Imagina que te levantas una mañana y te duele, por ejemplo, el estómago. Un día y el siguiente también. Entonces te decides y te tomas un remedio casero, una infusión de manzanilla, a ver si alivia. Pero no mejoras y te tomas un protector gástrico a ver si entonces… y tampoco. Y pides cita, vas al médico, te hacen pruebas, analizan tu caso, buscan soluciones…

Lo normal es que lo comentes con tus allegados, familia, amigos; alguien ha pasado por algo semejante, se comenta el caso, los síntomas, los remedios. Sin que dé vergüenza ni ocultando detalles, porque no es asombroso para nadie.

Pues ahora imagina que lo que tienes es una dolencia que te hace encontrarte mal mentalmente. No sabes cómo explicar el malestar, la angustia, las pocas ganas de todo.

Físicamente no te duele nada, así que te da un poco de ‘corte’ quejarte ante los amigos, decir que sólo tienes ganas de llorar, de quedarte en la cama a oscuras, que te cuesta un mundo levantarte y hasta seguir respirando a veces.

Y crees que si lo comentas no te van a entender (‘¿pero qué te pasa, si todo te va bien, de qué te quejas?’), así que callas y te dejas llevar. Cada día más difícil, cada día más en silencio, aguantando.

Y así hay miles de personas que no lo expresan, que se mueven como zombis día tras día, silentes que no saben cuál es su dolencia, y porque en realidad no pueden ponerle nombre a lo que les afecta, y no saben qué es, pero les avergüenza.

¿Por qué ese reparo para hablar de las enfermedades de la mente? Conozco ya a varias personas que han desarrollado un miedo incontrolable a quedar con otros seres humanos, a los que consideran una posible fuente de gérmenes o de infecciones. Y hay quien entiende que sólo en casa está a salvo de enfermar, porque lo que controla o cree controlar es el medio en el que decide moverse. Y hay quien vive con un pánico insuperable e irracional a los espacios abiertos, a la muerte inminente, a la enfermedad fulminante…

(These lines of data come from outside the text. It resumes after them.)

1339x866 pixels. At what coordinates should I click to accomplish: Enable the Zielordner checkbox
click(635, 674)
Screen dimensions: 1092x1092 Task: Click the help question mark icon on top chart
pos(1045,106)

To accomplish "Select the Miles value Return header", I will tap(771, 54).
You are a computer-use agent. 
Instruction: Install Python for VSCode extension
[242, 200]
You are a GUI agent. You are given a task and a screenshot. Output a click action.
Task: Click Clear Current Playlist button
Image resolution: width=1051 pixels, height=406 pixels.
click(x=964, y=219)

Si se atreven a comentar algo, en muchos casos recibirán una mirada displicente, dándoles a entender que ‘eso de la ansiedad con dos guantazos o un buen polvo se pasa’, porque ‘vaya una generación de flojos que por todo se frustran’.

¿Y saben qué? Que un tobillo torcido o un hígado inflamado son perceptibles y mensurables, pero lo que hay dentro de cada cabeza es un universo con muchas complicaciones, y la angustia de no saber cómo reparar lo descolocado es, además, muy frustrante.

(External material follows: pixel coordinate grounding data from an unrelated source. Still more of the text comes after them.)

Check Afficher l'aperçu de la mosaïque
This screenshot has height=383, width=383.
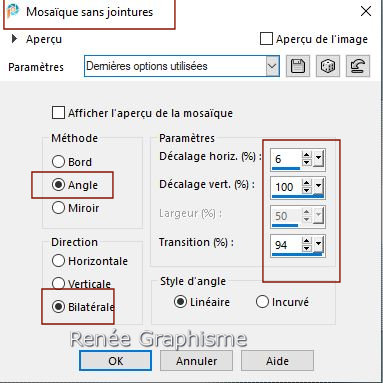[58, 113]
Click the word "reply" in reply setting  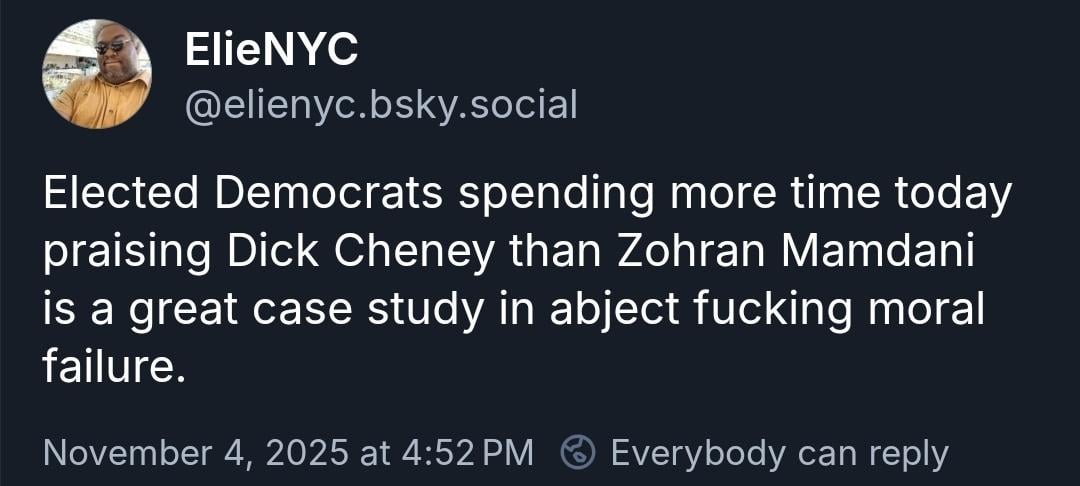[907, 453]
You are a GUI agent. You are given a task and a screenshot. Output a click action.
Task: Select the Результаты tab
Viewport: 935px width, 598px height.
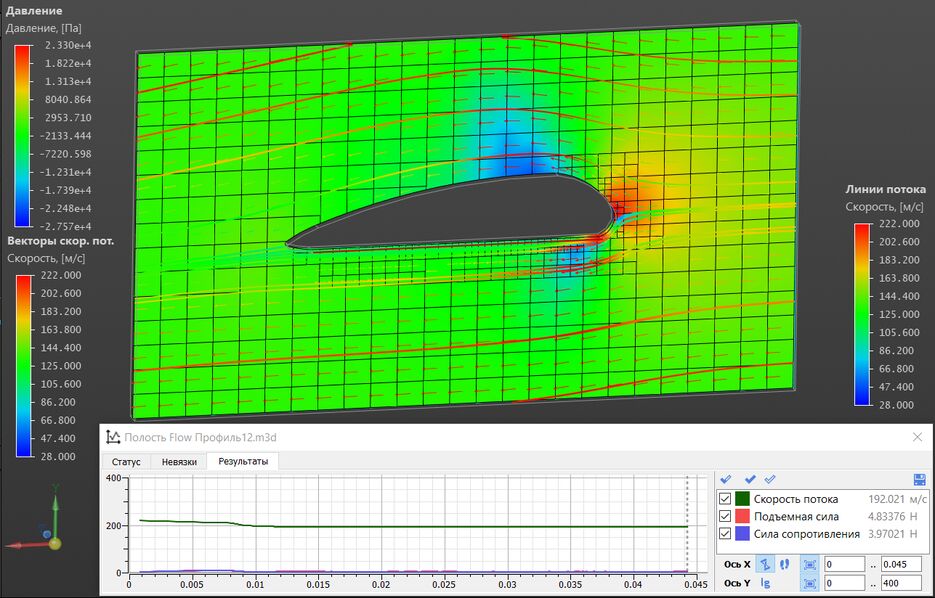coord(242,462)
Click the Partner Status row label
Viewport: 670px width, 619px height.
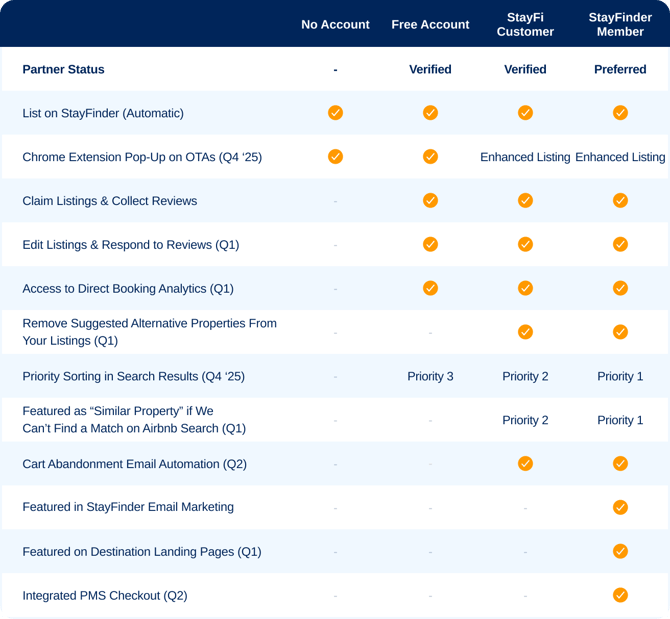[x=63, y=69]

Creo que a día de hoy existen muchísimas maneras de entender el mundo y de enfrentarse a él, y es desesperante no saber cómo ayudar a quien sufre, a quien se siente desplazado, no se integra o simplemente no encuentra las fuerzas.

Por eso tengo la certeza de que en poco tiempo muchas enfermedades del cuerpo van a tener una relación directa con las dolencias de la mente y, cuanto antes quitemos estigmas y oscurantismo a lo que aflige a la cabeza, antes podremos ponerle remedio.

No tengan miedo de decir que no están bien, no teman expresar todo lo que les aflige: para sanar hay que decir ‘duele’. Aunque nos miren raro, aunque sea incómodo para los demás. Nos va la vida en ello.